Os números têm como base dados do Cadastro Único (CadÚnico), sistema do governo que reúne informações de famílias de baixa renda em todo o Brasil. Segundo levantamentos recentes divulgado pela Revista Oeste, aproximadamente 5,6 mil moradores de Itaubal estão inseridos em núcleos familiares beneficiários do programa.
Apesar do impacto do percentual, especialistas apontam que a interpretação do dado exige cautela. Isso porque o benefício é concedido por família, e não individualmente. Na prática, isso significa que uma mesma renda pode atender vários moradores de uma residência, ao mesmo tempo em que essas famílias podem ter outras fontes de sustento, como atividades informais, agricultura de subsistência ou trabalhos temporários.
Ainda assim, o cenário evidencia um alto grau de vulnerabilidade social. Localizado a cerca de 100 quilômetros de Macapá, Itaubal possui economia limitada, com forte presença do setor público e poucas oportunidades formais de emprego. Esse contexto contribui para a elevada adesão a programas sociais, que acabam desempenhando papel central na garantia de renda mínima para a população.

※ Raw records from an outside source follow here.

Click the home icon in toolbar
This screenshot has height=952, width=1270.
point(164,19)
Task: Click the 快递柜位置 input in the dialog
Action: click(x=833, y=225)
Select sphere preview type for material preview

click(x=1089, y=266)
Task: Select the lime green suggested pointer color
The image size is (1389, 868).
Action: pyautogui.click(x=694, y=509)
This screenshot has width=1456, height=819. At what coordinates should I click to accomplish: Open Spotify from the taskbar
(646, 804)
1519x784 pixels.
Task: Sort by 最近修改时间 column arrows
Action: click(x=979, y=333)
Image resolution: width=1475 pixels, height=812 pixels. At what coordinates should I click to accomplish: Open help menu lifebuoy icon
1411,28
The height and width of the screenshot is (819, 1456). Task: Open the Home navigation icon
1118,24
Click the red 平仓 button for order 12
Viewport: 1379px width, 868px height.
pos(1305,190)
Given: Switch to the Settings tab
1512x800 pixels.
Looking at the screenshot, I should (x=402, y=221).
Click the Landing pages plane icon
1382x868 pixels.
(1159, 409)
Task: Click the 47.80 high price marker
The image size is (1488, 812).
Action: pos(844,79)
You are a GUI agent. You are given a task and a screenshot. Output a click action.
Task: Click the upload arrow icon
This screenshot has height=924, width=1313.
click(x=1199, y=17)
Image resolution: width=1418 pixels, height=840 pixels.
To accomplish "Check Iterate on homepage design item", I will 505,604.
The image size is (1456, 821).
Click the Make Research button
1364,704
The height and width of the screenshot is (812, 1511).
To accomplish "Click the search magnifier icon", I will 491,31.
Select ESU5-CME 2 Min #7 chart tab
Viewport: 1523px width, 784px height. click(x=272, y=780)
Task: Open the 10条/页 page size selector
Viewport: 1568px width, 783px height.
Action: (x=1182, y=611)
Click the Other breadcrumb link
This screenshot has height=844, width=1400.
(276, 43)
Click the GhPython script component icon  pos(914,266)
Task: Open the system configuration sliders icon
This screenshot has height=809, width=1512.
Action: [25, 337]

De acordo com dados do próprio Ministério do Desenvolvimento e Assistência Social, o Bolsa Família atende milhões de brasileiros em situação de pobreza e extrema pobreza, sendo considerado uma das principais políticas públicas de combate à desigualdade no país. Em municípios de menor porte e baixa diversificação econômica, como Itaubal, o impacto do programa tende a ser ainda mais significativo.
O caso reacende o debate sobre desenvolvimento regional e dependência de políticas assistenciais no Brasil. Para especialistas, programas de transferência de renda são essenciais para garantir dignidade imediata, mas precisam estar acompanhados de investimentos estruturais omo geração de emprego, educação e infraestrutura — para promover autonomia econômica a longo prazo.
Embora o número frequentemente divulgado nas redes sociais possa simplificar a realidade ao usar o termo “dependência”, o retrato de Itaubal revela um desafio concreto: como transformar assistência social em ponte para desenvolvimento sustentável em regiões historicamente vulneráveis.